J.-L. H. : Cela ne me soucie pas car je ne vois pas de divergence de doctrine entre les autorités, les organisations professionnelles et le SIMV. La vente en ligne de médicaments n’est ni une opportunité ni une menace, c’est la complémentarité d’un circuit. Le médicament est indissociable de la prescription. Nos produits sont conçus pour être accompagnés du conseil vétérinaire. La vente en ligne n’a pas beaucoup de sens. Le meilleur moyen de l’éviter, c’est d’avoir un prix compétitif qui ne pous­se pas le client vers Internet. Le positionnement du vétérinaire sur l’offre internet pose la question de la valorisation de sa prescription. Il faut que le praticien soit capable d’expliquer son activité de médecin des animaux. Si le prix du médicament masque l’absence de valorisation de l’acte, il y aura un problème. Il faut favoriser la valorisation de l’acte pour ce qu’elle est, le juste reflet des investissements (coût d’un plateau technique) et d’une expertise vétérinaire.

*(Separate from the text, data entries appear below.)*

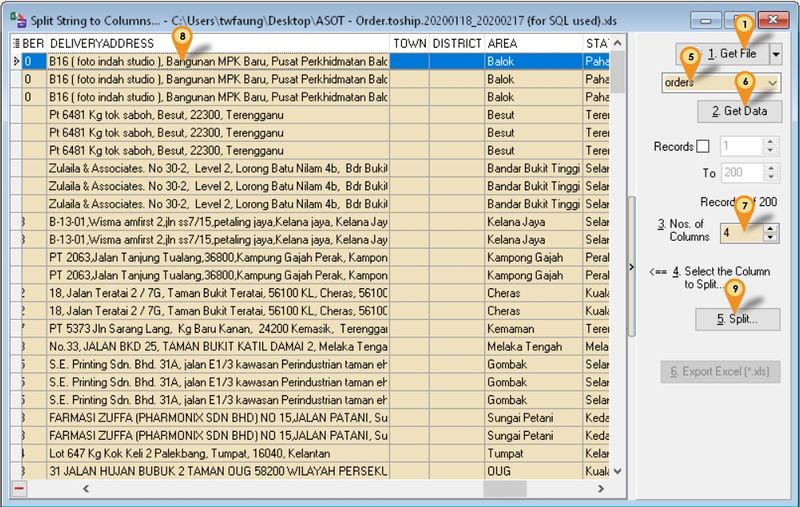Click the red minus icon below the grid
The image size is (800, 507).
click(19, 489)
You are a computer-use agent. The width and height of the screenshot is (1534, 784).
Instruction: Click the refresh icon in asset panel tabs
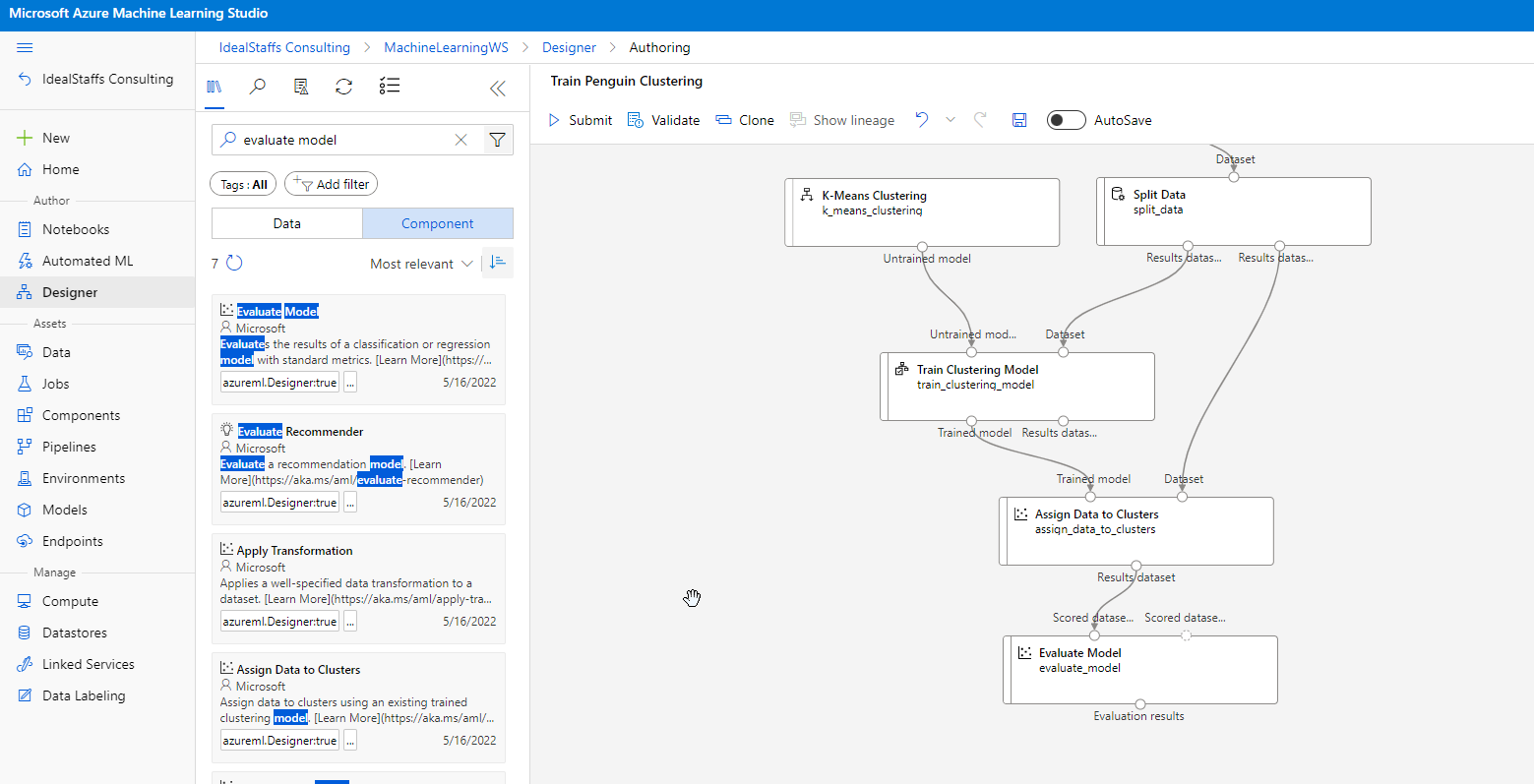(343, 87)
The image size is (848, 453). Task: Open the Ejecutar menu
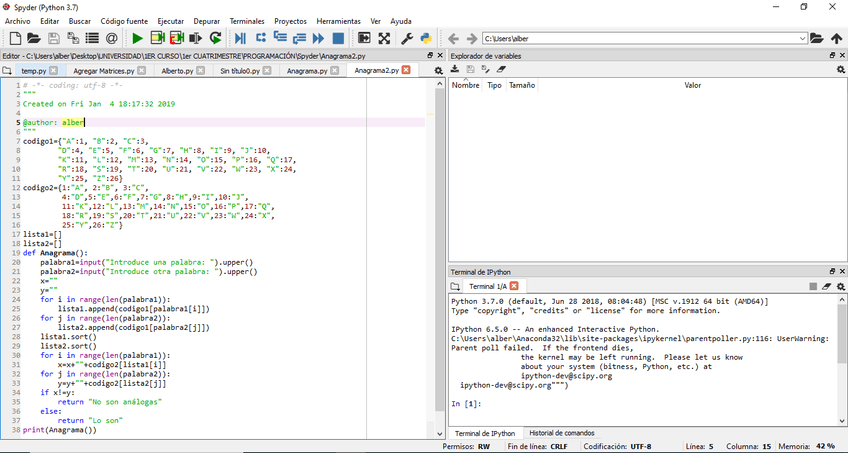coord(171,21)
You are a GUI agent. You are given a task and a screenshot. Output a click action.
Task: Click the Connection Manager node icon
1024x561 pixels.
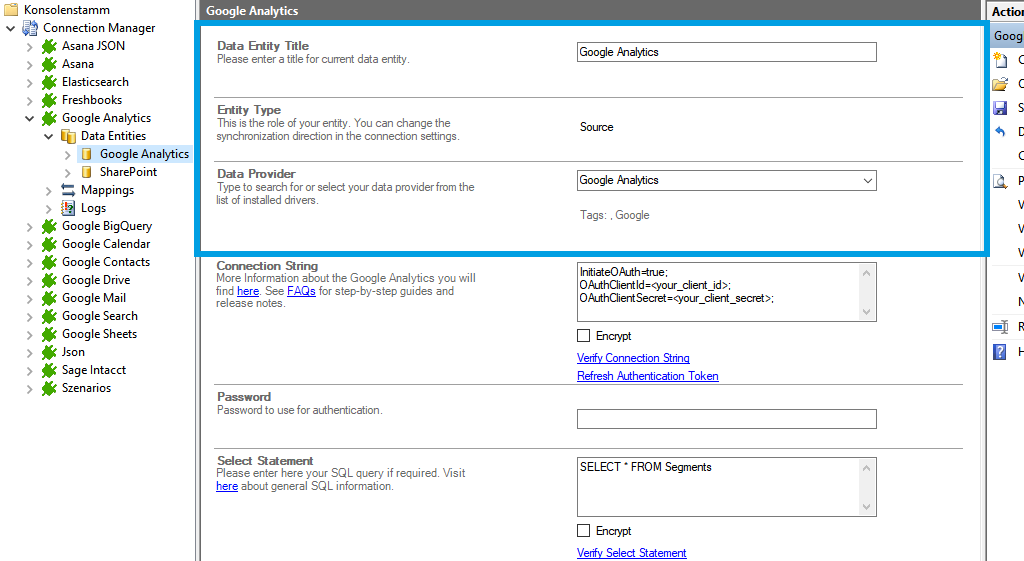click(x=30, y=28)
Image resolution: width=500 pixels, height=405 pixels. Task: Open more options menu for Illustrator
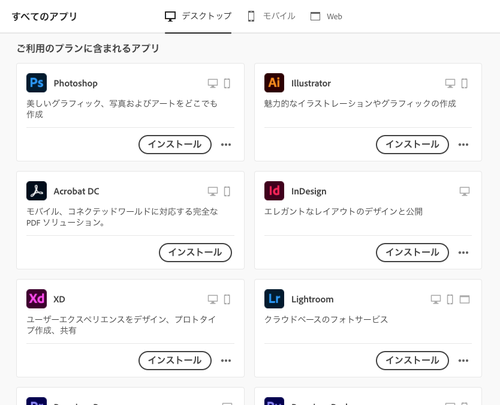coord(463,144)
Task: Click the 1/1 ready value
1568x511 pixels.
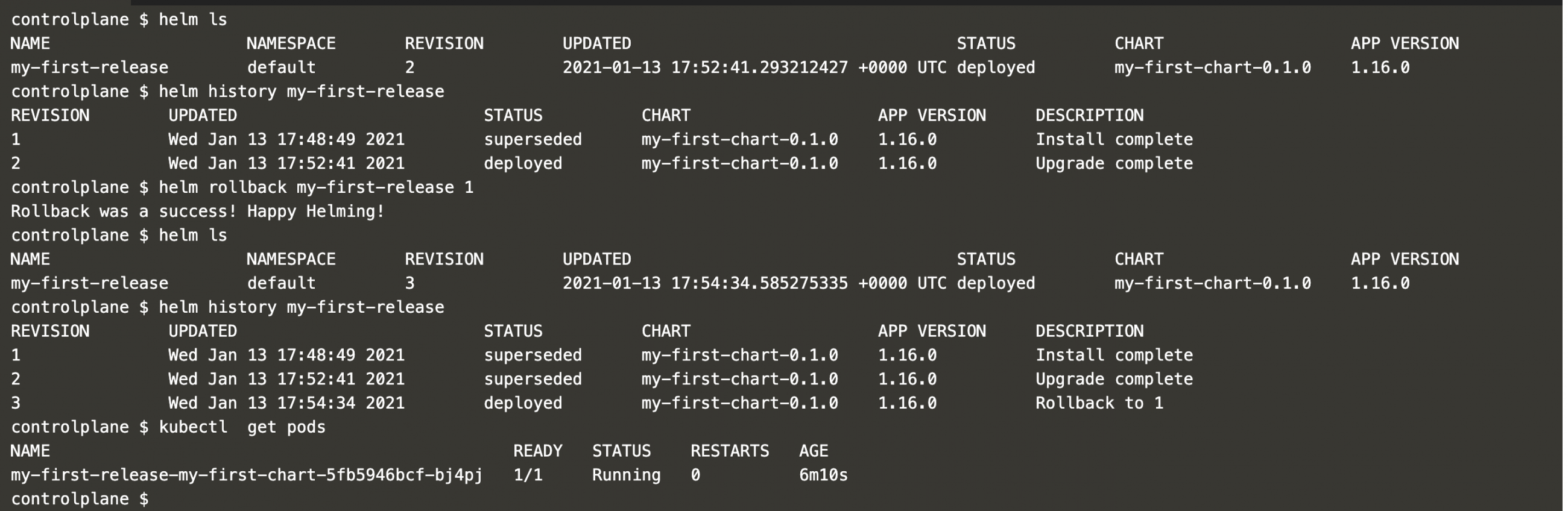Action: click(x=527, y=475)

Il y aura un encadrement des sites. Il faut mettre en place un système sécurisé qui vienne en complément de l’activité physique des vétérinaires, con­trôlé par les autorités.

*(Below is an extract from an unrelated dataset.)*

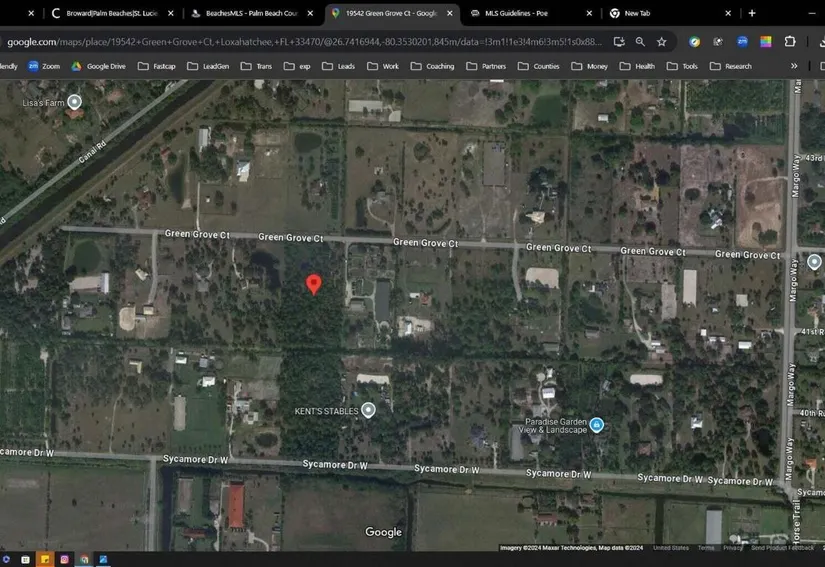Screen dimensions: 825x567
Task: Click the red location pin on map
Action: (314, 284)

Les tests et le diagnostic représentent un marché en forte innovation et croissance. Quelles sont les raisons de ce succès ?

J.-L. H. : 1 600 kits tests sont actuellement disponibles. Notre fédération Diagnostics For Animals regroupe déjà 20 membres. La grande tendance est en effet aux tests rapides, c’est une révolution.

L’innovation est mondiale, elle donne aujourd’hui des résultats qui vont sécuriser les élevages, le bien-être et la santé animale. Je suis confiant sur le développement de ce secteur. En outre, je suis ravi que la France soit le seul syndicat où l’on peut mettre autour d’une même table les fabricants de médicaments et de réactifs pour échanger et avancer.

Votre vœu le plus cher pour 2020 ?

J.-L. H. : Nos laboratoires travaillent à répondre aux attentes des vétérinaires et du marché. Il nous faut désormais, ensemble, et en plus, répondre aux attentes sociétales, c’est un enjeu majeur. La percée du Parti animaliste aux dernières élections européennes témoigne bien de cette attente sociétale qui s’exprime démocratiquement. Les nouvelles technologies nous ouvrent tout le domaine de la prévention. Donc si je devais formuler un vœu, il porterait sur le bien-être animal avec le souhait que ces attentes sociétales soient plus sérieusement prises en compte, car nous disposons de réponses en tant qu’industriels. La préoccupation pour le bien-être animal émerge, alors par définition les vétérinaires et notre industrie ont une vraie légitimité et des réponses scientifiques à proposer. Cette problématique doit gagner les politiques publiques. Au niveau de la mise en œuvre de la politique agricole commune aussi, le bien-être animal et la santé animale doivent être intégrés dans les éléments compétitifs pour les éleveurs français. À partir du moment où il y a une attente importante qui paraît pérenne et des facteurs de succès pour y répondre (maillage et solutions issues de l’innovation), faisons évoluer les lignes !

10 % du chiffre d’affaires des laboratoires sont investis dans l’innovation.